When I arrived, I was instructed to take off my shirt and put on a robe, then lie down on a long table. In walked Irina, tall and blonde, with gentle hands. “You’re my fourth male client today,” she said as she deftly applied lotion all over my face. “But as my husband says, ‘Men have skin too.’”
A European-style facial goes like this: prep, steam, extract, then some kind of finishing mask or treatment. In layman’s terms, they cleanse your face, soften it, pull all your blackheads out, and then spiff you up so you look less haggard than when you walked in. In between the active parts, you get the most soothing rest of your life.
Irina placed a strip of paper towel over my eyes and aimed a steam wand at my schnozz. I asked if the steam was supposed to open my pores.
“That is a misconception,” she said. “The skin is layers, and each is porous so the steam softens them. But there are no doors to be opened or closed.”
Great, but without “open” pores, how was this “extracting” going to work?
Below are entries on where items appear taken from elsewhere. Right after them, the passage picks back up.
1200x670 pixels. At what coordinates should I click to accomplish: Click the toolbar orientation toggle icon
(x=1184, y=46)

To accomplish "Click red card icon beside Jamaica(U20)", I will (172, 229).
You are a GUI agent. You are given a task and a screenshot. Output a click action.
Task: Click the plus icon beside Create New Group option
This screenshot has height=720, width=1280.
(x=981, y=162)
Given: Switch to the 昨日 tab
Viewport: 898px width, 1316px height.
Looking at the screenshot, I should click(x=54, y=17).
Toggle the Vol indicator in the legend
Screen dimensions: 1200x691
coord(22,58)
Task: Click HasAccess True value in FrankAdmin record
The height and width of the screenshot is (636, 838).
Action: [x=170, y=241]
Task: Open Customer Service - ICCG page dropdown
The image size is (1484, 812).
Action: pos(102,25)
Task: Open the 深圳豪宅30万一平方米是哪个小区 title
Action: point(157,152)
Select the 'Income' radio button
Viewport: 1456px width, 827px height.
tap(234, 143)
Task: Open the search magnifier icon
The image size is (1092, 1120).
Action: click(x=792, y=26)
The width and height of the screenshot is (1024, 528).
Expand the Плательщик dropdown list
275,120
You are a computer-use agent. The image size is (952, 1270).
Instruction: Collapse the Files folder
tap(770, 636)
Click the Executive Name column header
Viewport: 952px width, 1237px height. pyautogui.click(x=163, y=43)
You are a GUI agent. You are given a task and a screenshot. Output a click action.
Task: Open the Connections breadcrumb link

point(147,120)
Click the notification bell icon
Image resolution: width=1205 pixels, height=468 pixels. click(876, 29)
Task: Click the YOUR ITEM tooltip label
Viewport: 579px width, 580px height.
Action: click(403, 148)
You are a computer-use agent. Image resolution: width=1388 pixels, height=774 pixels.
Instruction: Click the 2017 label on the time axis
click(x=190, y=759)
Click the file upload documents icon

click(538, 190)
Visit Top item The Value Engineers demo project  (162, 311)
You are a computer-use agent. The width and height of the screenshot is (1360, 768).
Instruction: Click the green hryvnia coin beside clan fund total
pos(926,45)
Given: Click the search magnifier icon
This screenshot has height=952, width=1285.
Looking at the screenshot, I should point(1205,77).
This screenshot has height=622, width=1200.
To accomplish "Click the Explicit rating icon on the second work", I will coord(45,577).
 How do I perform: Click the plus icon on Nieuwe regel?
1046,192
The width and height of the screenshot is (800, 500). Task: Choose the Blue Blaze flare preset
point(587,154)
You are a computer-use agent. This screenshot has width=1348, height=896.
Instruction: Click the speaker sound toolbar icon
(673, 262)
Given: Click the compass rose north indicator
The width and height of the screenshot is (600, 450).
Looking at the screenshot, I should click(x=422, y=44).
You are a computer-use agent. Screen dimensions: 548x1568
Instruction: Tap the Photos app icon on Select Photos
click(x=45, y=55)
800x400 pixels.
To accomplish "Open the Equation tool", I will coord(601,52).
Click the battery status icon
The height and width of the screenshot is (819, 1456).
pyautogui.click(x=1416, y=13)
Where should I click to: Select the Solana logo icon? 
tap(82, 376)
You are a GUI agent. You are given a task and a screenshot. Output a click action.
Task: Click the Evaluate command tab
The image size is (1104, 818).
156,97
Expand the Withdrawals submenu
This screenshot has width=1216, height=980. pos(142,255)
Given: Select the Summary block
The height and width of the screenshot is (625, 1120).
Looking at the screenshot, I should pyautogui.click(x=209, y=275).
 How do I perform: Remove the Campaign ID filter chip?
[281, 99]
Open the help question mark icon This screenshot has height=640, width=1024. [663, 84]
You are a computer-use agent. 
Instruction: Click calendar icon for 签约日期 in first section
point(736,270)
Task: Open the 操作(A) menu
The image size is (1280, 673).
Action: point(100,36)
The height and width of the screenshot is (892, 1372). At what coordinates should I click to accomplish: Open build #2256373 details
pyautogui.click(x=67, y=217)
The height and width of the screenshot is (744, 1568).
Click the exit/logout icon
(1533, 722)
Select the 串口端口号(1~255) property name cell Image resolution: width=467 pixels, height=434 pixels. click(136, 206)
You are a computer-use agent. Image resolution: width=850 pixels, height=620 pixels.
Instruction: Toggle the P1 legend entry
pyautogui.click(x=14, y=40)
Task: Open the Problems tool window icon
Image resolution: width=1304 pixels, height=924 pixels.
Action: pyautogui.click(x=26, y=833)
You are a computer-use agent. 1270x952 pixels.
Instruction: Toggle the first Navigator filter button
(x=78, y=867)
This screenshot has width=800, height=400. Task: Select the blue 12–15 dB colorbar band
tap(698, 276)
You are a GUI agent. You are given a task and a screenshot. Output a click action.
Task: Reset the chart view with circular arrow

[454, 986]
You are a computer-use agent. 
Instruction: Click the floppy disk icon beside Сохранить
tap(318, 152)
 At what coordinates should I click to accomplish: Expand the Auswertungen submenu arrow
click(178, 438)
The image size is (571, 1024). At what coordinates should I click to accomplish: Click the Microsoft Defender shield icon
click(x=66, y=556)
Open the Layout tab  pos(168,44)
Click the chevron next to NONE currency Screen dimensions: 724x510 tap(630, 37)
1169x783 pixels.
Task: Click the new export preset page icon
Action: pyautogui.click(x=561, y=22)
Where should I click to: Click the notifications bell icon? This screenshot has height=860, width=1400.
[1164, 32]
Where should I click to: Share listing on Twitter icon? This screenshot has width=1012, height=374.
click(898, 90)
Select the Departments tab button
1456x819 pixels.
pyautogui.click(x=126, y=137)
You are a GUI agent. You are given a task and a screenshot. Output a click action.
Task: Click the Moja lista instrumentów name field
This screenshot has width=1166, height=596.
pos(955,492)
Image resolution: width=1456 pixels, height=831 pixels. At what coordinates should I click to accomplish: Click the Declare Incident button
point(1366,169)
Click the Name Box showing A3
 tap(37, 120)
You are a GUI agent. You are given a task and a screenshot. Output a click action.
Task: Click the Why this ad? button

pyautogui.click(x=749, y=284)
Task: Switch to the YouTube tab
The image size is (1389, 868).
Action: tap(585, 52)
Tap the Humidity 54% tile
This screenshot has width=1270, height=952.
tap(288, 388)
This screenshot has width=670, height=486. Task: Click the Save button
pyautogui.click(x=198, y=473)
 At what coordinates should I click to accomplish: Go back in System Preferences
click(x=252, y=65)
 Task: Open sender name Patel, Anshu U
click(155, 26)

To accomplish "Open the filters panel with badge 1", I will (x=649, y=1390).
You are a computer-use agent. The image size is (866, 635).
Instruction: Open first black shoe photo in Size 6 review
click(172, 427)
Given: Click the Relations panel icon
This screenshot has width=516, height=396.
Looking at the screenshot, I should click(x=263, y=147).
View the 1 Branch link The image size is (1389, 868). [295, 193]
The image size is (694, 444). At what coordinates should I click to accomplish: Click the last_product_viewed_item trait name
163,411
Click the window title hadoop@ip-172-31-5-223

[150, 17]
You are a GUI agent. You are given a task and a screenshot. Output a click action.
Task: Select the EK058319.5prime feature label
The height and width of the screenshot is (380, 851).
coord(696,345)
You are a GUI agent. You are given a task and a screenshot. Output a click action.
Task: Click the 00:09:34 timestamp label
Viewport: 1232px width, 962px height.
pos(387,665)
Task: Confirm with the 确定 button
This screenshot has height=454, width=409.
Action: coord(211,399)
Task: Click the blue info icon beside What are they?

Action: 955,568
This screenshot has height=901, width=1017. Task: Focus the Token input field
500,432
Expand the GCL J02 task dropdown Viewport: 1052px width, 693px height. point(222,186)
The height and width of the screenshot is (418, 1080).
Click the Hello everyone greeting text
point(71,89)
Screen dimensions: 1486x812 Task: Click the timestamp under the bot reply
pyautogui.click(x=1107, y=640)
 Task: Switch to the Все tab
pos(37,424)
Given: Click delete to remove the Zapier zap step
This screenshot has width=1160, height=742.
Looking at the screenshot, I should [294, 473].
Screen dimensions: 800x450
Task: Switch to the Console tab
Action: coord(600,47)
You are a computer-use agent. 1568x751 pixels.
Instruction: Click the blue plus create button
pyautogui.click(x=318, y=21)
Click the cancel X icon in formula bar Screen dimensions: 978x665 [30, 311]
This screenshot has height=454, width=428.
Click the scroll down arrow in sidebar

Like this: Irina used her fingertips to press on either side of each blackhead, starting at the tip of my nose. In tricky places like the side of my left nostril, she pinched. As each blackhead emerged, she brushed it away with a Kleenex, like she was shooing away a fly.
"How does it feel?” she said. “Any pain? I like to hear feedback."
I said it was firm but not unpleasant. And honestly, the whole thing took probably 90 seconds. I’d been expecting sharp metal tools—maybe tweezers. Irina said she didn’t believe in them. Too aggressive.
The rest of the hour was a dream. Literally. Because Irina turned the lights out. I apologize in advance for how loopy the rest of this is going to sound. It’s hard to report when you’re asleep.
The things I remember: Irina applying a refreshing mask. Irina putting cream on my hands and inserting them into heated astronaut mittens. (“Some men think these gloves are weird. For others, the facial isn’t complete unless they get them.”) Irina wiping off the mask with tiny pads, like she was detailing an automobile. Irina spreading a new mask on me with a popsicle stick—this one a thick, cool, Vitamin C gel that hardened as I dozed.
I woke to a spray of rose water, then Irina was peeling off the mask in sections and picking a few bits out of my hairline. She gave me final instructions in the royal we: “We are not going to the gym today—nothing dirty, nothing aggressive. We are going to drink more water.”
I inspected myself in the mirror. I’d never seen my face without blackheads—at least, not since age 11. I was slightly rosy. My pores were tiny. My skin… shone? Is that possible? Bottom line, I looked refreshed—and while I’m sure the nap helped, so did someone paying more attention to my face than I’ve ever paid in my life.
We have since resumed the gym. We are drinking more water.